Cargill first announced plans to turn down the volume for nearby residents last summer, after general manager Gerry Dickie heard about the problem from neighbours during a meeting on Port Metro Vancouver's Low Level Road project.
Most of the noise is caused by dust filters and fans installed on the grain elevators. Some of those fans are aimed directly across the street at the neighbours, Dickie acknowledged, and "the closest house is about 400 feet away."
While some of that equipment was replaced about a decade ago, many fans and filters have been in place on the relatively small grain handling site since it was built by the Saskatchewan Wheat Pool in the 1960s, said Dickie.
"Back then they didn't give a hoot about the neighbourhood or anything else," he said. "They just did it."
Cargill took over the grain-handling operation from the wheat pool six years ago.
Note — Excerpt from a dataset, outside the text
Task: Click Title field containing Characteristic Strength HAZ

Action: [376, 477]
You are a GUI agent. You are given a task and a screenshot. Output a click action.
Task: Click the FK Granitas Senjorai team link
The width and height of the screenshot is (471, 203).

After neighbours brought noise complaints to Dickie's attention, he worked with Alberta-based Atco Emissions Management to isolate the source of the problem. "We shut the entire terminal down at 3 a.m.," he said, then selectively turned on equipment and measured the noise.
The results showed the dust-control systems clocked in at about 65 decibels for nearby houses. That sound is like "you and I talking constantly, 24 hours a day," he said.
The first phase of the project - which should have the biggest impact - will include installing silencers on filters, fans and blowers and building a 25-foot sound barrier between that equipment and the street. While some older sound barriers are already in place at the site, "They're insufficient," said Dickie.
The cost of the first phase of the project will be about $1.5 million, with a second phase expected to cost a similar amount.
The company had hoped to complete the work last year, but ran into engineering and building code requirements that hadn't been anticipated with the aging structure. "It took a lot longer than expected," said Dickie. Now all the permits are in place, the company hopes to have the first phase of the project finished by the fall.
The second phase of the project will involve similar mitigation measures on a second set of filters and fans located higher up and farther away from the road.
Cargill has also been looking into new dust collector technology that will take more of the dust away at its source, potentially reducing the need for filters.
Once the first phase of the project is done, Dickie said the company plans to have Atco test the results "to see if we achieve the results we said we would. We just want to make sure we get it right."
Rod Clark, a City of North Vancouver councillor who lives in the neighbourhood and chairs the municipal waterfront industrial noise control committee, said neighbours are pleased the company is taking action. "It's responsible community activism as far as I'm concerned," he said. "It's really good corporate leadership."
Clark said when the terminal was under its previous ownership "We tried repeatedly over many years to get noise mitigation and dust mitigation addressed" - to no avail.